_Task statement_
Whatever the records below hold, copy it all out exactly.

_Available data_
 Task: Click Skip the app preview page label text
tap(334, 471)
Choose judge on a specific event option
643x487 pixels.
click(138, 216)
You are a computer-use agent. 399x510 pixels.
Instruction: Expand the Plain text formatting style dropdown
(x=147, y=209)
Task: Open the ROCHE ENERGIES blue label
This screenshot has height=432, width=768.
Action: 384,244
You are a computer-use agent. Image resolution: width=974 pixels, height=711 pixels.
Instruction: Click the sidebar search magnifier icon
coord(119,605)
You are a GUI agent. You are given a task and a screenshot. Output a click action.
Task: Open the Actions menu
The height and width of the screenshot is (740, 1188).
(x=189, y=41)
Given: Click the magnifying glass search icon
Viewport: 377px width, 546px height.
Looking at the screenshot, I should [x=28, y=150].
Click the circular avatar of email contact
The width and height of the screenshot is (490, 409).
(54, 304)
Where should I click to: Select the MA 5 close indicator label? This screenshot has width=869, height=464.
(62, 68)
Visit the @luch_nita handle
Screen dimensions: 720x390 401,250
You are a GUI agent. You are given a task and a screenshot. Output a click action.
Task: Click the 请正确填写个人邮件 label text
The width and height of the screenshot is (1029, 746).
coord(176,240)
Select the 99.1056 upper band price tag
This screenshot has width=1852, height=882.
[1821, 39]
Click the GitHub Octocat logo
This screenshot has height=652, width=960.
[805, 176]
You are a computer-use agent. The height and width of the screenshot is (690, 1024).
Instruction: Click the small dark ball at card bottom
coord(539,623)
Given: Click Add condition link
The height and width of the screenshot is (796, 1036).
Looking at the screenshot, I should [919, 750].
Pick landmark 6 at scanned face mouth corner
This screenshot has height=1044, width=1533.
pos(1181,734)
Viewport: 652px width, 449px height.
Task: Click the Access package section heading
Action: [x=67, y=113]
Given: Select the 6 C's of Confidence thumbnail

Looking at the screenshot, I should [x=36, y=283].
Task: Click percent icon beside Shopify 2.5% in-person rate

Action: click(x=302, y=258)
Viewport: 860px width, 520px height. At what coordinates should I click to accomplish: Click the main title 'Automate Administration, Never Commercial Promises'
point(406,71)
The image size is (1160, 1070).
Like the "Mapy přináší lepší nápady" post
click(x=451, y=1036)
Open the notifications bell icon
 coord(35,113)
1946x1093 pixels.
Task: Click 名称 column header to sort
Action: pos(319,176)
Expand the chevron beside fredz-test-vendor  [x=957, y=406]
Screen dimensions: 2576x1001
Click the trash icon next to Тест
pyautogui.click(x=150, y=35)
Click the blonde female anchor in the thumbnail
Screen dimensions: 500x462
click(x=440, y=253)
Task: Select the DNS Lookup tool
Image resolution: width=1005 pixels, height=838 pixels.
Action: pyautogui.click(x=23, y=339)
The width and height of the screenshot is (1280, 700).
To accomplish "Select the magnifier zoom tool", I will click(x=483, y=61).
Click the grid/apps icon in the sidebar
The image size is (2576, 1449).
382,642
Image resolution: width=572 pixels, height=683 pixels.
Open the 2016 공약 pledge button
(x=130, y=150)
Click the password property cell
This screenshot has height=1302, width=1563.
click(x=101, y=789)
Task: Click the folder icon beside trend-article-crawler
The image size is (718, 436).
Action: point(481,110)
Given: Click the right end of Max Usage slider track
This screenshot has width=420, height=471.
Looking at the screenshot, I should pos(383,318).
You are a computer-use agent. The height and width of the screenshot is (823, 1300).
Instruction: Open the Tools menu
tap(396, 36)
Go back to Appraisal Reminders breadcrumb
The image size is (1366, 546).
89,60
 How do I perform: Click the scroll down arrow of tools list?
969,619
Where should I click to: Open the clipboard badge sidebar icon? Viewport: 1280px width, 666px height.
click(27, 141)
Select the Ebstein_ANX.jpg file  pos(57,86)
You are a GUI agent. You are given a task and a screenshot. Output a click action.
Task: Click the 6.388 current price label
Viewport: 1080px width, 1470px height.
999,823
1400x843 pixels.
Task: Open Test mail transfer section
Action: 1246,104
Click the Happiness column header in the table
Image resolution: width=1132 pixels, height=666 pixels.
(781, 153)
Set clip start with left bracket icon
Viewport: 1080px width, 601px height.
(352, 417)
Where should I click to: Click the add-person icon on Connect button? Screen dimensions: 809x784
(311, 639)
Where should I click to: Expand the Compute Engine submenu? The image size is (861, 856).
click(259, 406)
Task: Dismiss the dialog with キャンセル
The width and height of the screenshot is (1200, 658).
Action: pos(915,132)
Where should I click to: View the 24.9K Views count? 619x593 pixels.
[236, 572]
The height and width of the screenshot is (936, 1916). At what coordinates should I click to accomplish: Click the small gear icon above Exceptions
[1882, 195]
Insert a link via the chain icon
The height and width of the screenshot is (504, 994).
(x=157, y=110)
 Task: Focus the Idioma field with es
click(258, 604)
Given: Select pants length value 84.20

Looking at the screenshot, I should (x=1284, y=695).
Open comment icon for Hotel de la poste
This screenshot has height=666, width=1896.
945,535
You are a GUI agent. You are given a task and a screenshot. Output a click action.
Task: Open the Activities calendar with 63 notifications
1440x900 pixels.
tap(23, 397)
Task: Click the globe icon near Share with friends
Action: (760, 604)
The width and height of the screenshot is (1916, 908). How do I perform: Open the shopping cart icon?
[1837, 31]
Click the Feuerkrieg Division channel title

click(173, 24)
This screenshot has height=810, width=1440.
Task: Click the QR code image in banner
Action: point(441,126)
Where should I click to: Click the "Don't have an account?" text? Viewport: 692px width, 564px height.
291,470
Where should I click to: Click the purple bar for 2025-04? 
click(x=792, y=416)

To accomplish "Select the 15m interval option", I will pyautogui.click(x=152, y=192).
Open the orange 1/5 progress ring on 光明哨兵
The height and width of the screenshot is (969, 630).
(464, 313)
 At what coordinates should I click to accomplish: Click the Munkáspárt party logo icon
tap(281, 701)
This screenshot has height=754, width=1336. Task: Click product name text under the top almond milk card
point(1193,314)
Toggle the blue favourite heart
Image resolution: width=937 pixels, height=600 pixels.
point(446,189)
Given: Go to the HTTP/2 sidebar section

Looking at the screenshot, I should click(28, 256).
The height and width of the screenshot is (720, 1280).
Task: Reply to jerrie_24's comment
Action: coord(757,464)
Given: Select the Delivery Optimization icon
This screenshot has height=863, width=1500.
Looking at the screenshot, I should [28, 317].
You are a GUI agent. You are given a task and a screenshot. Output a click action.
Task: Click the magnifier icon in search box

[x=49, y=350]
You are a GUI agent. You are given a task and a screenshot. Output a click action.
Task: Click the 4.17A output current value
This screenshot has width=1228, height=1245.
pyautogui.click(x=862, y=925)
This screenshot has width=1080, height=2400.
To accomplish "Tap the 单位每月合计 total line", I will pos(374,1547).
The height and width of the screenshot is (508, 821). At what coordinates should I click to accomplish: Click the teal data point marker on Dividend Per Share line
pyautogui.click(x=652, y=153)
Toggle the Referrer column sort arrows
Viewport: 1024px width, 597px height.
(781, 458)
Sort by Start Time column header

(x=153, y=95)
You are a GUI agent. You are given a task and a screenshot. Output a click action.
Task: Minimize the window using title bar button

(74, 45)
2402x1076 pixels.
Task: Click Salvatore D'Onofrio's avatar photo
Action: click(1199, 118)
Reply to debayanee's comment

_Expected answer_
 Task: Click Skip the app preview page label text
tap(334, 471)
Choose judge on a specific event option
643x487 pixels.
click(138, 216)
You are a computer-use agent. 399x510 pixels.
Instruction: Expand the Plain text formatting style dropdown
(x=147, y=209)
Task: Open the ROCHE ENERGIES blue label
This screenshot has height=432, width=768.
Action: 384,244
You are a computer-use agent. Image resolution: width=974 pixels, height=711 pixels.
Instruction: Click the sidebar search magnifier icon
coord(119,605)
You are a GUI agent. You are given a task and a screenshot. Output a click action.
Task: Open the Actions menu
The height and width of the screenshot is (740, 1188).
(x=189, y=41)
Given: Click the magnifying glass search icon
Viewport: 377px width, 546px height.
Looking at the screenshot, I should [x=28, y=150].
Click the circular avatar of email contact
The width and height of the screenshot is (490, 409).
(54, 304)
Where should I click to: Select the MA 5 close indicator label? This screenshot has width=869, height=464.
(62, 68)
Visit the @luch_nita handle
Screen dimensions: 720x390 401,250
You are a GUI agent. You are given a task and a screenshot. Output a click action.
Task: Click the 请正确填写个人邮件 label text
The width and height of the screenshot is (1029, 746).
coord(176,240)
Select the 99.1056 upper band price tag
This screenshot has width=1852, height=882.
[1821, 39]
Click the GitHub Octocat logo
This screenshot has height=652, width=960.
[805, 176]
You are a computer-use agent. The height and width of the screenshot is (690, 1024).
Instruction: Click the small dark ball at card bottom
coord(539,623)
Given: Click Add condition link
The height and width of the screenshot is (796, 1036).
Looking at the screenshot, I should [919, 750].
Pick landmark 6 at scanned face mouth corner
This screenshot has height=1044, width=1533.
pos(1181,734)
Viewport: 652px width, 449px height.
Task: Click the Access package section heading
Action: [x=67, y=113]
Given: Select the 6 C's of Confidence thumbnail

Looking at the screenshot, I should [x=36, y=283].
Task: Click percent icon beside Shopify 2.5% in-person rate

Action: click(x=302, y=258)
Viewport: 860px width, 520px height. At what coordinates should I click to accomplish: Click the main title 'Automate Administration, Never Commercial Promises'
point(406,71)
The image size is (1160, 1070).
Like the "Mapy přináší lepší nápady" post
click(x=451, y=1036)
Open the notifications bell icon
 coord(35,113)
1946x1093 pixels.
Task: Click 名称 column header to sort
Action: pos(319,176)
Expand the chevron beside fredz-test-vendor  [x=957, y=406]
Screen dimensions: 2576x1001
Click the trash icon next to Тест
pyautogui.click(x=150, y=35)
Click the blonde female anchor in the thumbnail
Screen dimensions: 500x462
click(x=440, y=253)
Task: Select the DNS Lookup tool
Image resolution: width=1005 pixels, height=838 pixels.
Action: pyautogui.click(x=23, y=339)
The width and height of the screenshot is (1280, 700).
To accomplish "Select the magnifier zoom tool", I will click(x=483, y=61).
Click the grid/apps icon in the sidebar
The image size is (2576, 1449).
382,642
Image resolution: width=572 pixels, height=683 pixels.
Open the 2016 공약 pledge button
(x=130, y=150)
Click the password property cell
This screenshot has height=1302, width=1563.
click(x=101, y=789)
Task: Click the folder icon beside trend-article-crawler
The image size is (718, 436).
Action: point(481,110)
Given: Click the right end of Max Usage slider track
This screenshot has width=420, height=471.
Looking at the screenshot, I should pos(383,318).
You are a computer-use agent. The height and width of the screenshot is (823, 1300).
Instruction: Open the Tools menu
tap(396, 36)
Go back to Appraisal Reminders breadcrumb
The image size is (1366, 546).
89,60
 How do I perform: Click the scroll down arrow of tools list?
969,619
Where should I click to: Open the clipboard badge sidebar icon? Viewport: 1280px width, 666px height.
click(27, 141)
Select the Ebstein_ANX.jpg file  pos(57,86)
You are a GUI agent. You are given a task and a screenshot. Output a click action.
Task: Click the 6.388 current price label
Viewport: 1080px width, 1470px height.
999,823
1400x843 pixels.
Task: Open Test mail transfer section
Action: 1246,104
Click the Happiness column header in the table
Image resolution: width=1132 pixels, height=666 pixels.
(781, 153)
Set clip start with left bracket icon
Viewport: 1080px width, 601px height.
(352, 417)
Where should I click to: Click the add-person icon on Connect button? Screen dimensions: 809x784
(311, 639)
Where should I click to: Expand the Compute Engine submenu? The image size is (861, 856).
click(259, 406)
Task: Dismiss the dialog with キャンセル
The width and height of the screenshot is (1200, 658).
Action: pos(915,132)
Where should I click to: View the 24.9K Views count? 619x593 pixels.
[236, 572]
The height and width of the screenshot is (936, 1916). At what coordinates should I click to accomplish: Click the small gear icon above Exceptions
[1882, 195]
Insert a link via the chain icon
The height and width of the screenshot is (504, 994).
(x=157, y=110)
 Task: Focus the Idioma field with es
click(258, 604)
Given: Select pants length value 84.20

Looking at the screenshot, I should (x=1284, y=695).
Open comment icon for Hotel de la poste
This screenshot has height=666, width=1896.
945,535
You are a GUI agent. You are given a task and a screenshot. Output a click action.
Task: Open the Activities calendar with 63 notifications
1440x900 pixels.
tap(23, 397)
Task: Click the globe icon near Share with friends
Action: (760, 604)
The width and height of the screenshot is (1916, 908). How do I perform: Open the shopping cart icon?
[1837, 31]
Click the Feuerkrieg Division channel title

click(173, 24)
This screenshot has height=810, width=1440.
Task: Click the QR code image in banner
Action: point(441,126)
Where should I click to: Click the "Don't have an account?" text? Viewport: 692px width, 564px height.
291,470
Where should I click to: Click the purple bar for 2025-04? 
click(x=792, y=416)

To accomplish "Select the 15m interval option", I will pyautogui.click(x=152, y=192).
Open the orange 1/5 progress ring on 光明哨兵
The height and width of the screenshot is (969, 630).
(464, 313)
 At what coordinates should I click to accomplish: Click the Munkáspárt party logo icon
tap(281, 701)
This screenshot has height=754, width=1336. Task: Click product name text under the top almond milk card
point(1193,314)
Toggle the blue favourite heart
Image resolution: width=937 pixels, height=600 pixels.
point(446,189)
Given: Go to the HTTP/2 sidebar section

Looking at the screenshot, I should click(28, 256).
The height and width of the screenshot is (720, 1280).
Task: Reply to jerrie_24's comment
Action: coord(757,464)
Given: Select the Delivery Optimization icon
This screenshot has height=863, width=1500.
Looking at the screenshot, I should [28, 317].
You are a GUI agent. You are given a task and a screenshot. Output a click action.
Task: Click the magnifier icon in search box

[x=49, y=350]
You are a GUI agent. You are given a task and a screenshot. Output a click action.
Task: Click the 4.17A output current value
This screenshot has width=1228, height=1245.
pyautogui.click(x=862, y=925)
This screenshot has width=1080, height=2400.
To accomplish "Tap the 单位每月合计 total line", I will pos(374,1547).
The height and width of the screenshot is (508, 821). At what coordinates should I click to accomplish: Click the teal data point marker on Dividend Per Share line
pyautogui.click(x=652, y=153)
Toggle the Referrer column sort arrows
Viewport: 1024px width, 597px height.
(781, 458)
Sort by Start Time column header

(x=153, y=95)
You are a GUI agent. You are given a task and a screenshot. Output a click action.
Task: Minimize the window using title bar button

(74, 45)
2402x1076 pixels.
Task: Click Salvatore D'Onofrio's avatar photo
Action: click(1199, 118)
Reply to debayanee's comment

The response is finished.